# Steps for effective text data cleaning


The days when one would get data in tabulated spreadsheets are truly behind us. A moment of silence for the data residing in the spreadsheet pockets. Today, more than 80% of the data is unstructured – it is either present in data silos or scattered around the digital archives. Data is being produced as we speak – from every conversation we make in the social media to every content generated from news sources. In order to produce any meaningful actionable insight from data, it is important to know how to work with it in its unstructured form. As a Data Scientist at one of the fastest growing Decision Sciences firm, my bread and butter comes from deriving meaningful insights from unstructured text information.

In [1]:
# Suppose this is one of the customer opinions related to iPhone

text = "I luv my &lt;3 iphone &amp; you're awsm apple. DisplayIsAwesome, sooo happppppy 🙂 http://www.apple.com"

### Escaping HTML characters


Data obtained from web usually contains a lot of html entities like &lt; &gt; &amp; which gets embedded in the original data. It is thus necessary to get rid of these entities. One approach is to directly remove them by the use of specific regular expressions. Another approach is to use appropriate packages and modules (for example htmlparser of Python), which can convert these entities to standard html tags. 

In [2]:
import HTMLParser
import sys
stdout = sys.stdout
reload(sys)
sys.setdefaultencoding('utf-8')
sys.stdout = stdout

# For example: &lt; is converted to “<” and &amp; is converted to “&”.\
html_parser = HTMLParser.HTMLParser()
tweet = html_parser.unescape(text)
tweet

u"I luv my <3 iphone & you're awsm apple.
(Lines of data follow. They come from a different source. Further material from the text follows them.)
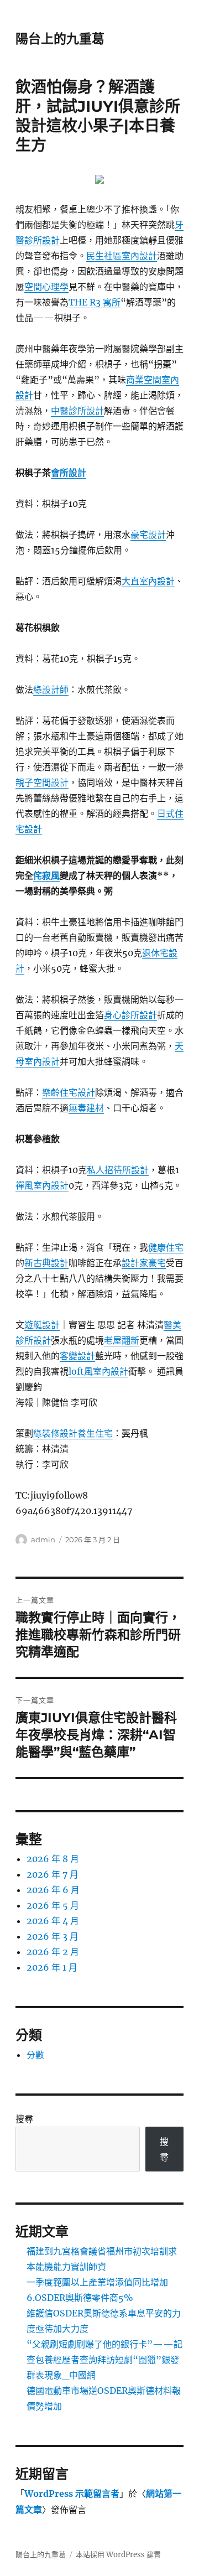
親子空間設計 (42, 782)
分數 (35, 2054)
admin (43, 1539)
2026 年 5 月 (53, 1905)
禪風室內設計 (42, 1185)
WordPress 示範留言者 (71, 2493)
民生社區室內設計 (121, 255)
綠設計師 (51, 689)
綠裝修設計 (55, 1433)
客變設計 (77, 1355)
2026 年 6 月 (53, 1889)
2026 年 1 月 (52, 1967)
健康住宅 (166, 1247)
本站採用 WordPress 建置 (118, 2554)
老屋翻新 (121, 1340)
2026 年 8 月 (53, 1858)
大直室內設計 (148, 581)
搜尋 (24, 2118)
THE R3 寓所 (95, 302)
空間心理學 (46, 286)
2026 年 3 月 (52, 1936)
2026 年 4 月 (53, 1920)
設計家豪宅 (144, 1262)
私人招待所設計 (118, 1169)
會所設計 (68, 472)
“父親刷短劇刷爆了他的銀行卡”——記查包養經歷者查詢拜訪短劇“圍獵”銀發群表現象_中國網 (104, 2360)
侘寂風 (46, 875)
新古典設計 (46, 1262)
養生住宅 (95, 1433)
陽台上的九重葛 (59, 38)
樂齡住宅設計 (68, 1092)
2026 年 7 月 (52, 1874)
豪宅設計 (148, 534)
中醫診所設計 (77, 410)
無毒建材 (86, 1107)
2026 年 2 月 (53, 1951)
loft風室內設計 (98, 1371)
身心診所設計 (130, 1014)
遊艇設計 (42, 1324)
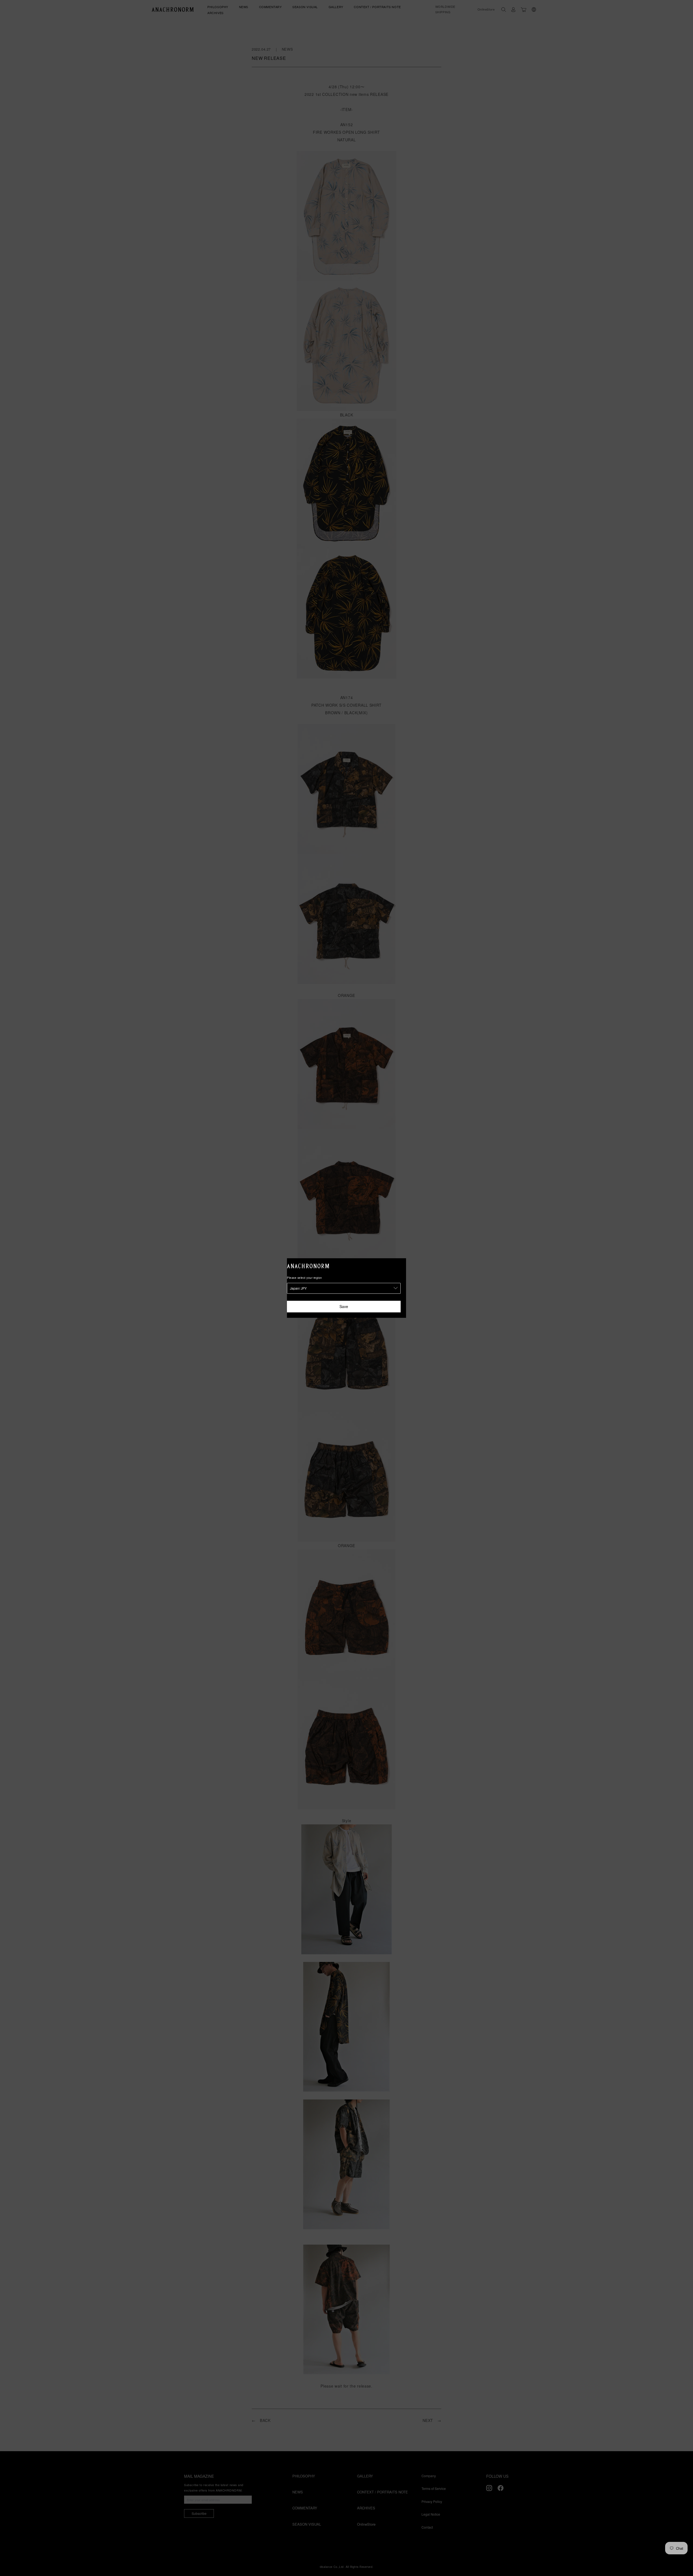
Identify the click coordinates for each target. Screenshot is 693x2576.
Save (343, 1306)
DisplayIsAwesome, sooo happppppy \U0001f642 http://www.apple.com"


### Decoding data 

This is the process of transforming information from complex symbols to simple and easier to understand characters. Text data may be subject to different forms of decoding like “Latin”, “UTF8” etc. Therefore, for better analysis, it is necessary to keep the complete data in standard encoding format. UTF-8 encoding is widely accepted and is recommended to use.

In [3]:
tweet = tweet.decode("utf8").encode('ascii', 'ignore')
tweet

"I luv my <3 iphone & you're awsm apple. DisplayIsAwesome, sooo happppppy  http://www.apple.com"

### Apostrophe Lookup

To avoid any word sense disambiguation in text, it is recommended to maintain proper structure in it and to abide by the rules of context free grammar. When apostrophes are used, chances of disambiguation increases.

In [4]:
# Need a huge dictionary
APPOSTOPHES = {"he's" : "he is", "you're" : "you are", "I've" : "I have"}

words = tweet.split()
reformed_words = [APPOSTOPHES[word] if word in APPOSTOPHES else word for word in words]
reformed_tweet = " ".join(reformed_words)
reformed_tweet

'I luv my <3 iphone & you are awsm apple. DisplayIsAwesome, sooo happppppy http://www.apple.com'

### Split Attached Words


We humans in the social forums generate text data, which is completely informal in nature. Most of the tweets are accompanied with multiple attached words like RainyDay, PlayingInTheCold etc. These entities can be split into their normal forms using simple rules and regex.


In [5]:
import re

cleaned = " ".join(re.findall(r'[A-Z][^A-Z]*', reformed_tweet))
cleaned

'I luv my <3 iphone & you are awsm apple.  Display Is Awesome, sooo happppppy http://www.apple.com'

### Slangs Lookup


Again, social media comprises of a majority of slang words. These words should be transformed into standard words to make free text. The words like luv will be converted to love, Helo to Hello. The similar approach of apostrophe look up can be used to convert slangs to standard words. A number of sources are available on the web, which provides lists of all possible slangs, this would be your holy grail and you could use them as lookup dictionaries for conversion purposes.

In [6]:
# Need a huge dictionary
SLANGS = {"luv" : "love", "Helo" : "Hello", "awsm" : "awesome"}

words = cleaned.split()
reformed_words = [SLANGS[word] if word in SLANGS else word for word in words]
reformed_tweet = " ".join(reformed_words)
reformed_tweet

'I love my <3 iphone & you are awesome apple. Display Is Awesome, sooo happppppy http://www.apple.com'

### Removal of URLs

URLs and hyperlinks in text data like comments, reviews, and tweets should be removed.

In [7]:
URLless_tweet = re.sub(r'\w+:\/{2}[\d\w-]+(\.[\d\w-]+)*(?:(?:\/[^\s/]*))*', '', reformed_tweet)
URLless_tweet

'I love my <3 iphone & you are awesome apple. Display Is Awesome, sooo happppppy '

### Standardizing words


Sometimes words are not in proper formats. For example: “I looooveee you” should be “I love you”. Simple rules and regular expressions can help solve these cases.

In [8]:
import itertools

tweet = ''.join(''.join(s)[:2] for _, s in itertools.groupby(URLless_tweet))
tweet

'I love my <3 iphone & you are awesome apple. Display Is Awesome, soo happy '

## Other works

### Removal of Stop-words


When data analysis needs to be data driven at the word level, the commonly occurring words (stop-words) should be removed. One can either create a long list of stop-words or one can use predefined language specific libraries.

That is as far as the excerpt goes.